In part, the FBI was looking at $1 million payment Tom Calderon received after leaving the Assembly from Michael Drobot, who was then CEO of Pacific Hospital of Long Beach and had hired him as a consultant.
"It was suspected that this exceptionally large and unusual payment might evidence that Thomas Calderon was using his brothers' political influence to favor Drobot in return for monetary compensation, that is, a bribe," the affidavit says.
In 2008, the agent's investigation was added to an undercover investigation under way at the FBI's Sacramento field office, the document says, which involved two undercover agents posing as venture capitalists.

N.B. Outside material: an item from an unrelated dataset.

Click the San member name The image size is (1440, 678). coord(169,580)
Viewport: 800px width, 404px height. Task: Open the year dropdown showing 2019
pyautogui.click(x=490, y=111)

"The undercover FBI agents separately told Ronald Calderon and Thomas Calderon that they were interested in having legislation introduced in the California Senate that would be financially beneficial to their prospective investments," the affidavit says.
"Neither Ronald Calderon nor Thomas Calderon solicited or accepted a bribe in connection with their legislation."
The agent who posed as an LA film studio owner entered the picture some years later, after the FBI's Los Angeles branch launched an undercover investigation of two other public officials - not the Calderon brothers - in October 2011, the document says. It was in the course of that investigation that the fake studio owner met Ron Calderon.
A few months later, the affidavit says, the Los Angeles branch of the FBI added Ron Calderon as a subject of its undercover operation, and in December 2012 the Sacramento branch closed its investigation.